## TASK DETAILS
Rewrite the data from its first line through the line that contains "The image size is (425, 447).", with both ends included, as a Markdown table. Use the columns Row and Line, give each line a row number, and leave out blank lines.

## MATERIAL FOR THIS TASK
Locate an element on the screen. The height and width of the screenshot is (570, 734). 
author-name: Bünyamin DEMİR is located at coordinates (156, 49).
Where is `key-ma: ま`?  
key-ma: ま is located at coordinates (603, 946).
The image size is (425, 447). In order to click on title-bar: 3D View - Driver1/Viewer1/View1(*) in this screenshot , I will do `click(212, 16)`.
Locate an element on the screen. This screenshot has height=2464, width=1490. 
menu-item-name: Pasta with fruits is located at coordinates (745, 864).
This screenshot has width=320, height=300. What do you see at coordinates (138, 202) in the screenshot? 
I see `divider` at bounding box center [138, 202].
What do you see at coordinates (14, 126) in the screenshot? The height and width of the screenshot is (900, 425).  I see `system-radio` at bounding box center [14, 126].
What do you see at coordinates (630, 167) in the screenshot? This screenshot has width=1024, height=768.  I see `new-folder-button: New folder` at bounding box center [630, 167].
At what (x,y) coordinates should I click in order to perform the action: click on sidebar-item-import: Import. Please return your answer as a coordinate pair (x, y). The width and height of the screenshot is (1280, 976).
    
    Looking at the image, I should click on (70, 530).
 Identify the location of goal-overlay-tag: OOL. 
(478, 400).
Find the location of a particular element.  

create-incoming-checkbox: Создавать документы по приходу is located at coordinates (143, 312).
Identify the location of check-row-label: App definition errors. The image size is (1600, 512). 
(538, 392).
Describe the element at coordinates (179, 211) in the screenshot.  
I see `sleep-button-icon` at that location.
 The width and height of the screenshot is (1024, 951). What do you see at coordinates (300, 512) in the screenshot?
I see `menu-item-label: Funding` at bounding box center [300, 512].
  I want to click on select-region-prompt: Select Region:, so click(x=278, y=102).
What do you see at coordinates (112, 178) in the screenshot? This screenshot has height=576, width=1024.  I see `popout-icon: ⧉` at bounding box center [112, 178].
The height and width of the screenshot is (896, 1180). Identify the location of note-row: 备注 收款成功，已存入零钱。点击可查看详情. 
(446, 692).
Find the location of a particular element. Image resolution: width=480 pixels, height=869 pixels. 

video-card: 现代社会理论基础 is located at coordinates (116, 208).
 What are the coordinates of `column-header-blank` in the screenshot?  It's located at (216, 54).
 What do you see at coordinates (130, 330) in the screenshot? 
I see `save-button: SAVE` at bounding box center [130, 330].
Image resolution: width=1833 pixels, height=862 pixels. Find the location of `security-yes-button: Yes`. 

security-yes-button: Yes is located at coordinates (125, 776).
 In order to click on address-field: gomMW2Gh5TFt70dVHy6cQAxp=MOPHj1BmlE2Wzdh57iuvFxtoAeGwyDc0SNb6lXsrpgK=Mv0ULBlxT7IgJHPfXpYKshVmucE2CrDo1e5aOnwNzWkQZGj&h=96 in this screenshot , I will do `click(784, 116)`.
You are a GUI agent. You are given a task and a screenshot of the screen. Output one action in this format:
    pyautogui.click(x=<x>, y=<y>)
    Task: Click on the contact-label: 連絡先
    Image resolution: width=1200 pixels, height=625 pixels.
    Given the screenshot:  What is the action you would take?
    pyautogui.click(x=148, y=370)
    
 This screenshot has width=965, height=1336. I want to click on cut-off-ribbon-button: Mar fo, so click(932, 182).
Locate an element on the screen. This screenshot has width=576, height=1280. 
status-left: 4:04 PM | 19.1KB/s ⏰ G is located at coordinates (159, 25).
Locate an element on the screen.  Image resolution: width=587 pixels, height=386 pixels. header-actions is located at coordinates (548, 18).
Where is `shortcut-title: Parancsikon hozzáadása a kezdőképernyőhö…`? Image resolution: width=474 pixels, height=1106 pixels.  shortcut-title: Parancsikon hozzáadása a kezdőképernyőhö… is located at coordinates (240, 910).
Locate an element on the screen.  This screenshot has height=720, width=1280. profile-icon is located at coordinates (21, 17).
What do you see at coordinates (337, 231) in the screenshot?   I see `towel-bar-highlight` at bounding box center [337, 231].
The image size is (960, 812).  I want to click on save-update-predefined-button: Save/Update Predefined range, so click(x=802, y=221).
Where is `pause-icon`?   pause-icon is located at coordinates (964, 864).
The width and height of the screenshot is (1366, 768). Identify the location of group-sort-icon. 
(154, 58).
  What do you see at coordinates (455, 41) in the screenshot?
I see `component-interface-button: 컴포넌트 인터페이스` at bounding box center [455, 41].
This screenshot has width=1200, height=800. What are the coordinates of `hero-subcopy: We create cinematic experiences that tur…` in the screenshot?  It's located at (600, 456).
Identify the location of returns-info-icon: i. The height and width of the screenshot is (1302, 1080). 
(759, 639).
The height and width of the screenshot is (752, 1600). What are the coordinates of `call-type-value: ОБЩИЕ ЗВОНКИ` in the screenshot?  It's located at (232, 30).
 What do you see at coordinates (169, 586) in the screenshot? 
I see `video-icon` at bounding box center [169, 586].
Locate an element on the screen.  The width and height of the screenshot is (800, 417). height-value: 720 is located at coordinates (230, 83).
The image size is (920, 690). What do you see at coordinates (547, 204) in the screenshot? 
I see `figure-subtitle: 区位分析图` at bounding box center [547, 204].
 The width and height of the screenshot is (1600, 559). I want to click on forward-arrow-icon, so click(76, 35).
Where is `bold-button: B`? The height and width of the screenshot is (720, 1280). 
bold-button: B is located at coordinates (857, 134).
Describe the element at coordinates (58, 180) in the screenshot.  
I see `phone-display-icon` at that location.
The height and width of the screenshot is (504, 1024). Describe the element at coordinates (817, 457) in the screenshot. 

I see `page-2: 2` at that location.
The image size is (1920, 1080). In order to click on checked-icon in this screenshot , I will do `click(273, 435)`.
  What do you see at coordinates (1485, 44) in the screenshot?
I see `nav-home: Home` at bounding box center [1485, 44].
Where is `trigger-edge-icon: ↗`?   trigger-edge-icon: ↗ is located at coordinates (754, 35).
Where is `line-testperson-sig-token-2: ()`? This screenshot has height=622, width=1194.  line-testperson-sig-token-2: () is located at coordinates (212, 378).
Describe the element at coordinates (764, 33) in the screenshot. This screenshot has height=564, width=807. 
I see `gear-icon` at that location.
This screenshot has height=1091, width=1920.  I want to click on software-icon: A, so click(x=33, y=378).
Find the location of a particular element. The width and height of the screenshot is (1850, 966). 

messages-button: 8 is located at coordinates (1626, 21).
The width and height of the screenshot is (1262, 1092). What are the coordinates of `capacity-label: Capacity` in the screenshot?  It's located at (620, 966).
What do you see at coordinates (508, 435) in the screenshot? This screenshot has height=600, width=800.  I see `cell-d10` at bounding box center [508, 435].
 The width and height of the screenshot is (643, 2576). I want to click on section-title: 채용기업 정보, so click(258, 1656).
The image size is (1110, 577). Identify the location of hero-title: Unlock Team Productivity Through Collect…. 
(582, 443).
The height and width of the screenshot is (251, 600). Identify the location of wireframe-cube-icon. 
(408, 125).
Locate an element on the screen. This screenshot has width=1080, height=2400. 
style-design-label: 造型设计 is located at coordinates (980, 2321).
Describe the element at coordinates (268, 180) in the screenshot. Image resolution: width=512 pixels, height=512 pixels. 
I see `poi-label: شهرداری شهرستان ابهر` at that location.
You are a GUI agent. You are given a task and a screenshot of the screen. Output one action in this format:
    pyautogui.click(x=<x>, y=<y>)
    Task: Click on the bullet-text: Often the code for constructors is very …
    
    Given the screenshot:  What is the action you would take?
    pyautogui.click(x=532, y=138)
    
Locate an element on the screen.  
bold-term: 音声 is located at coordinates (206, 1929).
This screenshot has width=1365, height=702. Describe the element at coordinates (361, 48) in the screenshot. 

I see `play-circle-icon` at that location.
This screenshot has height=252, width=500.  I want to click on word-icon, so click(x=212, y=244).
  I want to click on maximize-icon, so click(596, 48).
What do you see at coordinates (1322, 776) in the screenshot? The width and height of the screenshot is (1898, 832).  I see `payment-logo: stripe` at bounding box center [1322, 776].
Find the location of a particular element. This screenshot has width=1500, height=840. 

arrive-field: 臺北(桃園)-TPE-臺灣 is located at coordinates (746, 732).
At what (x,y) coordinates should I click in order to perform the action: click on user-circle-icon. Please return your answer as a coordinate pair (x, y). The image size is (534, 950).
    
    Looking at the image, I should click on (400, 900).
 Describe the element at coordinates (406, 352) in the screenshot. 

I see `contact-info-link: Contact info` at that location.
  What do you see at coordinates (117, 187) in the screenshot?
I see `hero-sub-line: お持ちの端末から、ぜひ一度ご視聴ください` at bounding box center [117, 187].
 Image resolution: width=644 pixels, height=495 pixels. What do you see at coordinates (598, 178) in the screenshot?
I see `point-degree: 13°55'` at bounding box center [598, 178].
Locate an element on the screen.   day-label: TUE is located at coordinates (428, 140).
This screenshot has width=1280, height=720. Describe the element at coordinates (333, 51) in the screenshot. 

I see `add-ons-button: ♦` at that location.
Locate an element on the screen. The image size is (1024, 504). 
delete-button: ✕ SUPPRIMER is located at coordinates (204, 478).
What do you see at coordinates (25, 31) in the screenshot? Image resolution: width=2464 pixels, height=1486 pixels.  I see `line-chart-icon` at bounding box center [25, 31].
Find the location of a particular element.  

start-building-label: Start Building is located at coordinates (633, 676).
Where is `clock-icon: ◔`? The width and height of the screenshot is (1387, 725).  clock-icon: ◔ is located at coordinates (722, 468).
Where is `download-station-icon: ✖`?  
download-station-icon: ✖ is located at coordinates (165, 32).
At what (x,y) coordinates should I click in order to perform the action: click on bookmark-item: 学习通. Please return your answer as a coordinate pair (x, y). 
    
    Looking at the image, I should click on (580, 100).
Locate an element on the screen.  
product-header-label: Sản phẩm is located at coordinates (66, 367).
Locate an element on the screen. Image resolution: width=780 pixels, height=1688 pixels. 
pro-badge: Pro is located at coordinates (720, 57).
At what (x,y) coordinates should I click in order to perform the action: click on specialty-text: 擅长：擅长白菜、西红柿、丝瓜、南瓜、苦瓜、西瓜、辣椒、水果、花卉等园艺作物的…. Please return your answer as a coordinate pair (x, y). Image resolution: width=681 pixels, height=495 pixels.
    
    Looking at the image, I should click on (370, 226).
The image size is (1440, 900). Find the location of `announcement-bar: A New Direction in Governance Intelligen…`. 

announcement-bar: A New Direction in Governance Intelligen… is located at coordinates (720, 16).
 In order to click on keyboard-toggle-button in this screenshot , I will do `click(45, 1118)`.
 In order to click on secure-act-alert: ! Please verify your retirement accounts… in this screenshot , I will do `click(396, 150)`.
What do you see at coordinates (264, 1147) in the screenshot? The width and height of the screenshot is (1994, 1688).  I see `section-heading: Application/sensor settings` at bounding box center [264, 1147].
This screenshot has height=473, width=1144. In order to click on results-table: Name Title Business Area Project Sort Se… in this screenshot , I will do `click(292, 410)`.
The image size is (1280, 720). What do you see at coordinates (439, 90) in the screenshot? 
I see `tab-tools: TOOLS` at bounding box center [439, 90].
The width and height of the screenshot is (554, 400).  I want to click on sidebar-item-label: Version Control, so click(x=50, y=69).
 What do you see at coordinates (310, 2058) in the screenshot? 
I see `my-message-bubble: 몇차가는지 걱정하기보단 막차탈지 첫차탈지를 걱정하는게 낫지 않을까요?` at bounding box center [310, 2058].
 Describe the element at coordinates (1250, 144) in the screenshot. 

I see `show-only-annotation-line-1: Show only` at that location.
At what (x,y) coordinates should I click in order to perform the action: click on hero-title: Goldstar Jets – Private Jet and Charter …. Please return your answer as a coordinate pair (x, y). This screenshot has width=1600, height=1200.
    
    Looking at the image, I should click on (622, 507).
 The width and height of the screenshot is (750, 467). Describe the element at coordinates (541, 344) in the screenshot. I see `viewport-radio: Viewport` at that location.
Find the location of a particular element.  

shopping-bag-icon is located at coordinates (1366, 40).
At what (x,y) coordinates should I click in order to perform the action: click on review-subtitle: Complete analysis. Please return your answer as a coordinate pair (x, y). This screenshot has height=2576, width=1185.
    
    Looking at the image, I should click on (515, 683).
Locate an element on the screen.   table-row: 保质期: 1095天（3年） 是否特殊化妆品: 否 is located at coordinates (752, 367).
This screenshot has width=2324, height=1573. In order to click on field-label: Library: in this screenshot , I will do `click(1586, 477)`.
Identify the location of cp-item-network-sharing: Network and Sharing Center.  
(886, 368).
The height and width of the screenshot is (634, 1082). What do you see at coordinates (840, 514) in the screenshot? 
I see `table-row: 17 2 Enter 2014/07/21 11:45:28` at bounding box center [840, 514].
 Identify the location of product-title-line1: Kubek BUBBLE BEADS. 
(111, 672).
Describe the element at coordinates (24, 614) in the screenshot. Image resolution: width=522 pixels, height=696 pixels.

## SOLUTION TO THIS TASK
| Row | Line |
|---|---|
| 1 | Locate an element on the screen. The height and width of the screenshot is (570, 734).  |
| 2 | author-name: Bünyamin DEMİR is located at coordinates (156, 49). |
| 3 | Where is `key-ma: ま`?   |
| 4 | key-ma: ま is located at coordinates (603, 946). |
| 5 | The image size is (425, 447). In order to click on title-bar: 3D View - Driver1/Viewer1/View1(*) in this screenshot , I will do `click(212, 16)`. |